中村
 ネココロナウイルス感染症ワクチンに関する論文。
 ネココロナウイルス感染症では、ADE(抗体依存生感染増強作用)の問題が大きい。これは抗体と結合したウイルスが細胞に感染すると、抗体と細胞のFcレセプターが結合し、感染を増強してしまうものであり、このせいでFIPワクチンの開発は困難となっている。

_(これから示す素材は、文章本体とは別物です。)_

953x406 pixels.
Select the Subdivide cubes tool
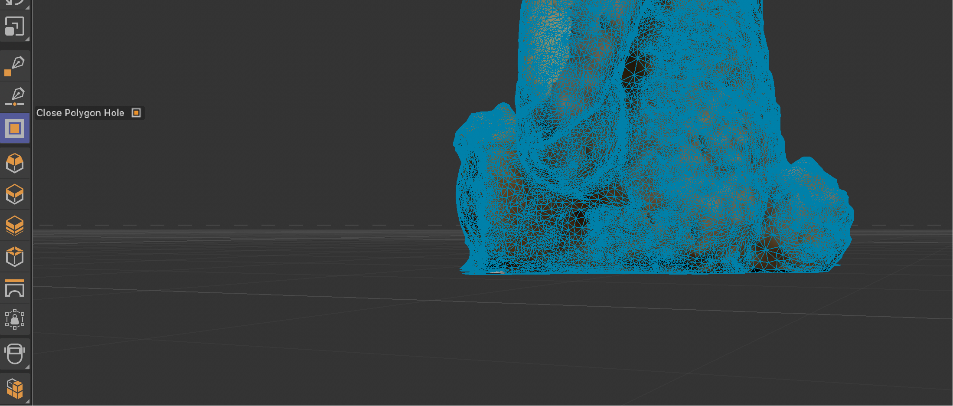[x=15, y=389]
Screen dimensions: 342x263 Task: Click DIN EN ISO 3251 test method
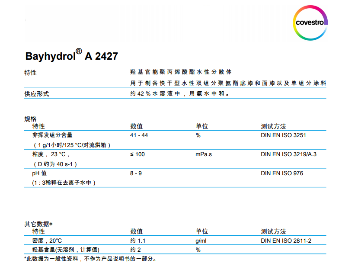click(283, 135)
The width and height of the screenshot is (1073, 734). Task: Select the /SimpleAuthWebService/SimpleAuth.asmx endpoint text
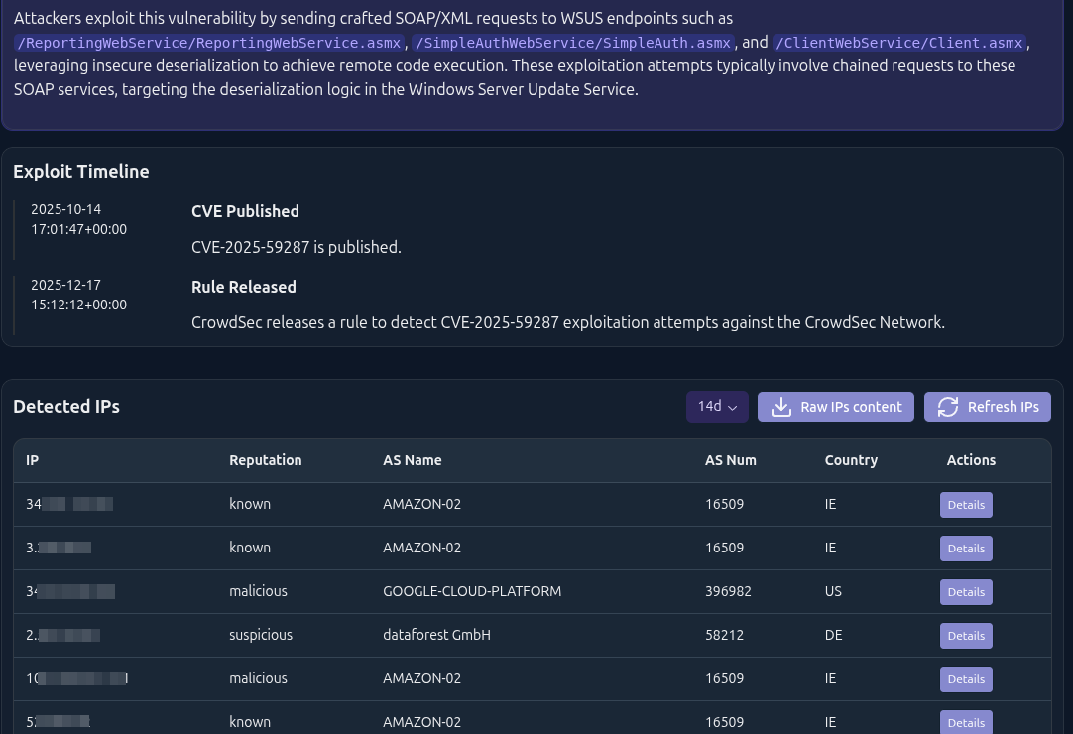coord(572,43)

 そこで、FIPグループ特異的部分を欠損させたウイルスを開発し、特性を観察したところ、ウイルスの増殖環には影響を与えず弱毒化した株を得た。ADEも起こらず、ワクチン開発の手段としての有効性が見い出された。

宮澤
 昆虫レトロウイルスのエラチウイルスと、バキュロウイルスとオルソミクソウイルスとの関係についての論文。

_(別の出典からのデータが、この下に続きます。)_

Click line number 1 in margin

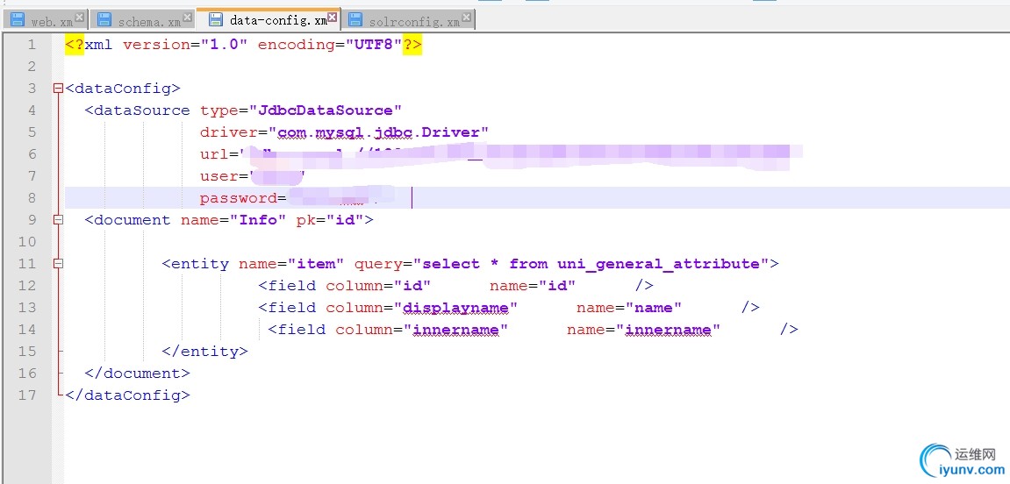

 エンベロープ蛋白質のGP64とLD130の使用能に着目すると、バキュロウイルスは、かつてはLD130を使っていたが、オルソミクソウイルス由来のGP64を使用できるようになったようで、それをエラチウイルスが運んだようである。
 これは、エラチウイルスが増殖戦略として、バキュロウイルスに包まれて運ばれることやゲノムやレトロトランスポゾンに入って運ばれるという経路をとっていることを示唆する。